■ TASK OBJECTIVE ■
Please pull out the rows between the line holding "Responsibilities [308, 615]" and the line holding "take [415, 1291]", inclusive, and reproduce them word for word with nothing else.

■ ENTRIES ■

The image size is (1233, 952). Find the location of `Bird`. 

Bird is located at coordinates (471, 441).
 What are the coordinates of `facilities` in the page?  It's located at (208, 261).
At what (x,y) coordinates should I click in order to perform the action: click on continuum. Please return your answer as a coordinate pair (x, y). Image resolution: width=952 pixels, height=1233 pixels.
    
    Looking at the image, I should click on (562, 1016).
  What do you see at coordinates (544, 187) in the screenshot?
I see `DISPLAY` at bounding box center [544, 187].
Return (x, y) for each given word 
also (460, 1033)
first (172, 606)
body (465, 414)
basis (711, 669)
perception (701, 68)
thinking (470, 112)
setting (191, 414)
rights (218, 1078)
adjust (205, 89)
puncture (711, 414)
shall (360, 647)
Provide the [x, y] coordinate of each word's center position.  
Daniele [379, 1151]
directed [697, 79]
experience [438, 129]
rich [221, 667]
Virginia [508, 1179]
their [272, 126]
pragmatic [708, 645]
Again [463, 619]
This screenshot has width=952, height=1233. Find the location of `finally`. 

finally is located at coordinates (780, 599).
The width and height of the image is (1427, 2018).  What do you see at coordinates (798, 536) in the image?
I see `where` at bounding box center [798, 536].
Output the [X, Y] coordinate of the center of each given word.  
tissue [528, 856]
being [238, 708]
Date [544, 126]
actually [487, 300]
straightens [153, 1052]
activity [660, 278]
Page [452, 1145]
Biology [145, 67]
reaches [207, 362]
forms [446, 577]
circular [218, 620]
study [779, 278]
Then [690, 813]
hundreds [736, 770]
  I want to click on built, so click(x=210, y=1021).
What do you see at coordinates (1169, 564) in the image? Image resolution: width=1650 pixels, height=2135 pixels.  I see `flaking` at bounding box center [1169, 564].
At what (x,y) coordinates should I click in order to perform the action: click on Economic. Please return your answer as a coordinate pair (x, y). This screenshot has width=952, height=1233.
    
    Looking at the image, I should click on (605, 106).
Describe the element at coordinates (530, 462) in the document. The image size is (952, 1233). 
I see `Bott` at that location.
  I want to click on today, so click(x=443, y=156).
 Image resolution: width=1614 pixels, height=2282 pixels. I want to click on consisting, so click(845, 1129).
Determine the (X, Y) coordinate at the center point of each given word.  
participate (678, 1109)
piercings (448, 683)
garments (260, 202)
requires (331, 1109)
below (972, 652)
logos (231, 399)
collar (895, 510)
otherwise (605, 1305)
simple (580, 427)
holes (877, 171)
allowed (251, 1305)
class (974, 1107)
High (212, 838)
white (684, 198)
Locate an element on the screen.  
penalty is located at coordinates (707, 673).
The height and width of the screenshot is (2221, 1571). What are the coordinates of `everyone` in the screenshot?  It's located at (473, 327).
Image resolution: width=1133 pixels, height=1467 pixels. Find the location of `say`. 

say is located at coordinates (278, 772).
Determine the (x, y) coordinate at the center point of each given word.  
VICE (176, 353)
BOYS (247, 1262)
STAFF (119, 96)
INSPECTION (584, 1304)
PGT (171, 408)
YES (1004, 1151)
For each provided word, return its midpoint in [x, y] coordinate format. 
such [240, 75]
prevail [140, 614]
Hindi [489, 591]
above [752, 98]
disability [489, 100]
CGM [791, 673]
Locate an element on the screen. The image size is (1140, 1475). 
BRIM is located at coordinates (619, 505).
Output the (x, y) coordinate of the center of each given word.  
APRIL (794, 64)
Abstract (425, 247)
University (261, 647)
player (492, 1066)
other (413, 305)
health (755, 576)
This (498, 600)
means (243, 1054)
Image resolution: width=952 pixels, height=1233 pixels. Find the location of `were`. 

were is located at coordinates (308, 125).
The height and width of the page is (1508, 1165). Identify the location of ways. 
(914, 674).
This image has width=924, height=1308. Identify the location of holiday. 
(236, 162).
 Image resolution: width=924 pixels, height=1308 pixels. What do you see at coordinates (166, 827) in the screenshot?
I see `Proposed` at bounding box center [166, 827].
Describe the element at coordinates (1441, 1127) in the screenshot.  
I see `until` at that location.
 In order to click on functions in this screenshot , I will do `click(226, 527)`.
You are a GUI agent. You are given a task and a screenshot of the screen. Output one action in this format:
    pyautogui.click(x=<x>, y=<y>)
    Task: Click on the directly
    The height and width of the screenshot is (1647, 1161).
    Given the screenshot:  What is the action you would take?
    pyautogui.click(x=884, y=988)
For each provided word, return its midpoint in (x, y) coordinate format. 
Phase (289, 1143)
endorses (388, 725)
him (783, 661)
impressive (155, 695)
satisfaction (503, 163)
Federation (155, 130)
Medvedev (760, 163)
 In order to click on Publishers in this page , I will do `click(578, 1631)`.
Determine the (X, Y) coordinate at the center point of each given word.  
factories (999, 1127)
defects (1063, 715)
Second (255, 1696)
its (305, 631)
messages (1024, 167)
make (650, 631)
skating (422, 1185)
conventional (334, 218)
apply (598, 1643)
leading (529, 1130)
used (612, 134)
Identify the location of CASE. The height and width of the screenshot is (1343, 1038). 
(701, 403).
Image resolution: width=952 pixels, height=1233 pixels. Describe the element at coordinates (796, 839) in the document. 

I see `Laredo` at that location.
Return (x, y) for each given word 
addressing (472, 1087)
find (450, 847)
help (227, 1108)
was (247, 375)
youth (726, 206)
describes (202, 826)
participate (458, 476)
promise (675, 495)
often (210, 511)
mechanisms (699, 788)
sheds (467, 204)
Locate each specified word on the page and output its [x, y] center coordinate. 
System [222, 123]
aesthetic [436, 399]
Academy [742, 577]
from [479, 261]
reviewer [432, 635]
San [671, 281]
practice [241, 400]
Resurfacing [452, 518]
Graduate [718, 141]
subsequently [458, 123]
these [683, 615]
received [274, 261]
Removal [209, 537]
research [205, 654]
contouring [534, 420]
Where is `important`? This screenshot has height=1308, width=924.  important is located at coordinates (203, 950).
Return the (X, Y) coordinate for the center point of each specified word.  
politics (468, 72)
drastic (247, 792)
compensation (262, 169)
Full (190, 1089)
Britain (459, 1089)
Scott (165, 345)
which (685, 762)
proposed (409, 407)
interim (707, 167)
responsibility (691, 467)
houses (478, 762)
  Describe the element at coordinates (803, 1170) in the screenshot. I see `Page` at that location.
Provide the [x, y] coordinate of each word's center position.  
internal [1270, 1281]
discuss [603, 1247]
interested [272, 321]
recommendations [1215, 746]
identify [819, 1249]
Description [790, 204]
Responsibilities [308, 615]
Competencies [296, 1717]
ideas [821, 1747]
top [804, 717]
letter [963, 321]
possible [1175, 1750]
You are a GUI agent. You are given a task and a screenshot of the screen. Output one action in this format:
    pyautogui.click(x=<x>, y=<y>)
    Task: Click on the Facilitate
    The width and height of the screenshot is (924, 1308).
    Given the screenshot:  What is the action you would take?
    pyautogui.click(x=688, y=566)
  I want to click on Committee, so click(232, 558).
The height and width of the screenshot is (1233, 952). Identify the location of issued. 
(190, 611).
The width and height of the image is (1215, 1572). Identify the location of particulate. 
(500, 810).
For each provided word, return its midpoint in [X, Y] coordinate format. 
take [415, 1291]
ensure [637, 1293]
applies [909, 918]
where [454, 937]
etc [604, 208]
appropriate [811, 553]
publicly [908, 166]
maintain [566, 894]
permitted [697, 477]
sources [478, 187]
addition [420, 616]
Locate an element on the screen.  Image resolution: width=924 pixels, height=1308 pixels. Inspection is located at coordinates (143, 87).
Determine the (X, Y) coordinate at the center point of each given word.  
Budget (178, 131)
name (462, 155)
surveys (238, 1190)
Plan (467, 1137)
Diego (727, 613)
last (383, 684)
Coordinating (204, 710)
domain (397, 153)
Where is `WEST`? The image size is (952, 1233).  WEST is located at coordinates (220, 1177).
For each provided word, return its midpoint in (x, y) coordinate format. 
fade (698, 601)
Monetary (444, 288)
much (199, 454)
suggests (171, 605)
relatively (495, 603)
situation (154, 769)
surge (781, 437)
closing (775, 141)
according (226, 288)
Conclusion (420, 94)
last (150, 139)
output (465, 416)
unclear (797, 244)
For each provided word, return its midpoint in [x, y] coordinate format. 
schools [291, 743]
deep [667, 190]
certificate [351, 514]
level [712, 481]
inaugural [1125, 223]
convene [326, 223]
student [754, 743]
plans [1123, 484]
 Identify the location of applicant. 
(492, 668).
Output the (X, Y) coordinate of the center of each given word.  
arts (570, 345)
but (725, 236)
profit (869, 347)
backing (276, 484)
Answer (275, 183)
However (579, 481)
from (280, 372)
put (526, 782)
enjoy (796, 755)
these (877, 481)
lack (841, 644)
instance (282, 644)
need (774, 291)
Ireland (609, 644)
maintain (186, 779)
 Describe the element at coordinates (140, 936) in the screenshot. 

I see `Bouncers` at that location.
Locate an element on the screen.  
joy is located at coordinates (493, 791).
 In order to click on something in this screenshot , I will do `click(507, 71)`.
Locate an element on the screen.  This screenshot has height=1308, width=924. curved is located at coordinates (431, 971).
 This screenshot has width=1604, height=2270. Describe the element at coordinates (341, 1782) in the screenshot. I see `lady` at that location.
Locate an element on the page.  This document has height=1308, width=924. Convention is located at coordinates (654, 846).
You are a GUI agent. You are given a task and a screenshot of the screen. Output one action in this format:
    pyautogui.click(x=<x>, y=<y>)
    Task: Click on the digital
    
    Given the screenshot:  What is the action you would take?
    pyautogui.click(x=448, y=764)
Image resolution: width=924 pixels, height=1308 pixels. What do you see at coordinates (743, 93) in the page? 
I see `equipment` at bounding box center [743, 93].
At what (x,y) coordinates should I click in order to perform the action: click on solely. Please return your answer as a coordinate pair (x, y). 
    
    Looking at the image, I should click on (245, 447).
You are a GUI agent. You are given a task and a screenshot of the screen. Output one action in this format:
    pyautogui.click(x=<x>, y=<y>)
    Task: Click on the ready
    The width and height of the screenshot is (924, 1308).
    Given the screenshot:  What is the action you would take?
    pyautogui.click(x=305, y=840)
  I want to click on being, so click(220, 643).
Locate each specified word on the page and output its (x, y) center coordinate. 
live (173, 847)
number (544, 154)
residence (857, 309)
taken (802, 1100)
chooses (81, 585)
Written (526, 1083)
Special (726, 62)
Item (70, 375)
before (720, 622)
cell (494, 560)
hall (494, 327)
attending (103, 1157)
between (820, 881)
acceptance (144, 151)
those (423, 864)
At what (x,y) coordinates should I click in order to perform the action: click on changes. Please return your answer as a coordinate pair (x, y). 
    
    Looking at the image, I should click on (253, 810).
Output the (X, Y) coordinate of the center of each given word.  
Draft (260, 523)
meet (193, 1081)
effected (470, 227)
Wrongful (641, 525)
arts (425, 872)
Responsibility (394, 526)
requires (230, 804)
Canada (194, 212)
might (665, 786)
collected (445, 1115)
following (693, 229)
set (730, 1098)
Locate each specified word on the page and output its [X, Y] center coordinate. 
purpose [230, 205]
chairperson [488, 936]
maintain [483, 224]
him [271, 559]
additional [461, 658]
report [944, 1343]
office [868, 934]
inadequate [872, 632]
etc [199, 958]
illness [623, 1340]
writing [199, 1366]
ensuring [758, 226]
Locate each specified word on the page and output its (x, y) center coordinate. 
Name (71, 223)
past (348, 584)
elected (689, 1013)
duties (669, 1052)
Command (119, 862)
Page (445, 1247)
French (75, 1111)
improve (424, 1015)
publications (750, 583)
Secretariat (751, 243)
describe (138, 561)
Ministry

■ EXPECTED OUTPUT ■
Responsibilities [308, 615]
Competencies [296, 1717]
ideas [821, 1747]
top [804, 717]
letter [963, 321]
possible [1175, 1750]
You are a GUI agent. You are given a task and a screenshot of the screen. Output one action in this format:
    pyautogui.click(x=<x>, y=<y>)
    Task: Click on the Facilitate
    The width and height of the screenshot is (924, 1308).
    Given the screenshot:  What is the action you would take?
    pyautogui.click(x=688, y=566)
  I want to click on Committee, so click(232, 558).
The height and width of the screenshot is (1233, 952). Identify the location of issued. 
(190, 611).
The width and height of the image is (1215, 1572). Identify the location of particulate. 
(500, 810).
For each provided word, return its midpoint in [X, Y] coordinate format. 
take [415, 1291]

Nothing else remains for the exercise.